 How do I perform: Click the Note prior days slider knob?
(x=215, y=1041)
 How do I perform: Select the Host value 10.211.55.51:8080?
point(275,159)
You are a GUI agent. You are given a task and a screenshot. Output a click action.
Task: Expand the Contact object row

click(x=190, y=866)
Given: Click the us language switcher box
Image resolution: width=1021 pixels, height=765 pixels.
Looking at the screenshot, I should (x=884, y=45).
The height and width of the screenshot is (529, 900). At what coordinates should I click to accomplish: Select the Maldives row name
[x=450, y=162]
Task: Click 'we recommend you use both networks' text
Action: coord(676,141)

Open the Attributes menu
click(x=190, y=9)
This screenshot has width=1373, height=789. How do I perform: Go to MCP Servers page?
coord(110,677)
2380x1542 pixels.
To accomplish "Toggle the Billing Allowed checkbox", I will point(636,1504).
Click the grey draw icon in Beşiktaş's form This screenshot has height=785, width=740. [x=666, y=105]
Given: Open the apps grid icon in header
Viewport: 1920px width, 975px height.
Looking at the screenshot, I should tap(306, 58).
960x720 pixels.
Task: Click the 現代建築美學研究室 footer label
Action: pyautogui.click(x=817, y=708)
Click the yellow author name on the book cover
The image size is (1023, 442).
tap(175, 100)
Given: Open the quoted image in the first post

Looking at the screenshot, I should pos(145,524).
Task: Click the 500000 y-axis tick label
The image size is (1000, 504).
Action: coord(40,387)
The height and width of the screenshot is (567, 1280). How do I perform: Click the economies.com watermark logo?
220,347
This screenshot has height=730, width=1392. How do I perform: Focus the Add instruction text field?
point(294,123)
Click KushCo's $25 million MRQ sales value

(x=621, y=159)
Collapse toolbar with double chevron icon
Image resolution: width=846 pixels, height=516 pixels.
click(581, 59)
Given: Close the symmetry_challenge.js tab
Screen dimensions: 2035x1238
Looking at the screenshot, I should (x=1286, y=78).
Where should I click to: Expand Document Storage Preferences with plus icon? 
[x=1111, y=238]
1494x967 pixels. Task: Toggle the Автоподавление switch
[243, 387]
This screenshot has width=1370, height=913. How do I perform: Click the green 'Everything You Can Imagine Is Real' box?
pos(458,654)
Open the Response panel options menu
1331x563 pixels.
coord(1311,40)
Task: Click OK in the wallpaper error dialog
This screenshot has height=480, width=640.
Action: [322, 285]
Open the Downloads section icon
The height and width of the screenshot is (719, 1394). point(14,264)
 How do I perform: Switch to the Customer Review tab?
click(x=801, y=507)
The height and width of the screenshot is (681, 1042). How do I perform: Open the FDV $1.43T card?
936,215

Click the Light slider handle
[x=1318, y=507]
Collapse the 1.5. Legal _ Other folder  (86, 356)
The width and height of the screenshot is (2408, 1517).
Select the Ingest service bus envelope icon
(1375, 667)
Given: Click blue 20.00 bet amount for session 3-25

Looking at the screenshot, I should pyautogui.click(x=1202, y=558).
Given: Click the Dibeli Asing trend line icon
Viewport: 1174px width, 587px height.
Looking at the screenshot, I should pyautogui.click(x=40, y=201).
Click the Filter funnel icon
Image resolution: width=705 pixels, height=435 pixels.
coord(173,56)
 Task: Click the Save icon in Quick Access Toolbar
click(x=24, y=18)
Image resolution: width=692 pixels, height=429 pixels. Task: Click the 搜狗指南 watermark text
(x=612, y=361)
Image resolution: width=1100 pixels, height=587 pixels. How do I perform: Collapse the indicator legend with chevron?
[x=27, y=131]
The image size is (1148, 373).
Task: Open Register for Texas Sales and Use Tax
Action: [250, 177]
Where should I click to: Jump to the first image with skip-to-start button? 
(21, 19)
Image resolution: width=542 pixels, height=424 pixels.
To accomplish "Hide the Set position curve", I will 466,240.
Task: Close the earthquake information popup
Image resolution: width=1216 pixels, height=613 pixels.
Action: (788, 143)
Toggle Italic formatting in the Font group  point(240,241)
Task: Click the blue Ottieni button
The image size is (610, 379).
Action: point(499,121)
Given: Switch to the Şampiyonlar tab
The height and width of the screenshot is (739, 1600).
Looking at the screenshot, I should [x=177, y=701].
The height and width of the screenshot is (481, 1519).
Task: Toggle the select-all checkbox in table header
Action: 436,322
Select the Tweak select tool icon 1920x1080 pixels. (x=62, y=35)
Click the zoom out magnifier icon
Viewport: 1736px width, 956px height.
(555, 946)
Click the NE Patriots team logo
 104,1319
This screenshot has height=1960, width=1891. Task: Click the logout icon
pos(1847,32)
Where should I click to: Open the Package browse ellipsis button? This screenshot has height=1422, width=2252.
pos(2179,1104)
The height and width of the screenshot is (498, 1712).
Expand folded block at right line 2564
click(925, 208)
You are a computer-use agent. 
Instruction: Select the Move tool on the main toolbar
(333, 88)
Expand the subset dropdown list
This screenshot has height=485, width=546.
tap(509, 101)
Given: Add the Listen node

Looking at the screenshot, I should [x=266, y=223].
- - - - - - -
=== SHORT TASK ===
Retype the items exactly, everything from the line containing "Open the Attributes menu" down to the line containing "Looking at the screenshot, I should pos(145,524).", both ends included.

=== EXERCISE OUTPUT ===
Open the Attributes menu
click(x=190, y=9)
This screenshot has width=1373, height=789. How do I perform: Go to MCP Servers page?
coord(110,677)
2380x1542 pixels.
To accomplish "Toggle the Billing Allowed checkbox", I will point(636,1504).
Click the grey draw icon in Beşiktaş's form This screenshot has height=785, width=740. [x=666, y=105]
Given: Open the apps grid icon in header
Viewport: 1920px width, 975px height.
Looking at the screenshot, I should tap(306, 58).
960x720 pixels.
Task: Click the 現代建築美學研究室 footer label
Action: pyautogui.click(x=817, y=708)
Click the yellow author name on the book cover
The image size is (1023, 442).
tap(175, 100)
Given: Open the quoted image in the first post

Looking at the screenshot, I should pos(145,524).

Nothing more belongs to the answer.